Prompt – Copy out every one of the records below, word for word and line by line, with no changes.

Working data –
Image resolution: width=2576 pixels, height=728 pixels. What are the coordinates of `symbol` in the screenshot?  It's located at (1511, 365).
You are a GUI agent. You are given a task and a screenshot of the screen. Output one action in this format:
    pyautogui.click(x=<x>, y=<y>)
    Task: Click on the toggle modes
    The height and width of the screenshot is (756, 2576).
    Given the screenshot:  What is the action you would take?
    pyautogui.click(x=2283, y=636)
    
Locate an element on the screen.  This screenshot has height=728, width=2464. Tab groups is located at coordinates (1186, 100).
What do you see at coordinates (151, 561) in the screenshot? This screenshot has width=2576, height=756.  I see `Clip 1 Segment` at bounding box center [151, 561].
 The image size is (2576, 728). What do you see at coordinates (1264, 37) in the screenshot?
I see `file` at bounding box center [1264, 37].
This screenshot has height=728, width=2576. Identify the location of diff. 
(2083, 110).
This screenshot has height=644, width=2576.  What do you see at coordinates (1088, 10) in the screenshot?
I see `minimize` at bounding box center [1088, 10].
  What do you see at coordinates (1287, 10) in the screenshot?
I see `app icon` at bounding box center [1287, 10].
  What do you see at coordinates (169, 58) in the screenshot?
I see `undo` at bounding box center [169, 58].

Full solution –
Image resolution: width=2576 pixels, height=728 pixels. What are the coordinates of `symbol` in the screenshot?  It's located at (1511, 365).
You are a GUI agent. You are given a task and a screenshot of the screen. Output one action in this format:
    pyautogui.click(x=<x>, y=<y>)
    Task: Click on the toggle modes
    The height and width of the screenshot is (756, 2576).
    Given the screenshot:  What is the action you would take?
    pyautogui.click(x=2283, y=636)
    
Locate an element on the screen.  This screenshot has height=728, width=2464. Tab groups is located at coordinates (1186, 100).
What do you see at coordinates (151, 561) in the screenshot? This screenshot has width=2576, height=756.  I see `Clip 1 Segment` at bounding box center [151, 561].
 The image size is (2576, 728). What do you see at coordinates (1264, 37) in the screenshot?
I see `file` at bounding box center [1264, 37].
This screenshot has height=728, width=2576. Identify the location of diff. 
(2083, 110).
This screenshot has height=644, width=2576.  What do you see at coordinates (1088, 10) in the screenshot?
I see `minimize` at bounding box center [1088, 10].
  What do you see at coordinates (1287, 10) in the screenshot?
I see `app icon` at bounding box center [1287, 10].
  What do you see at coordinates (169, 58) in the screenshot?
I see `undo` at bounding box center [169, 58].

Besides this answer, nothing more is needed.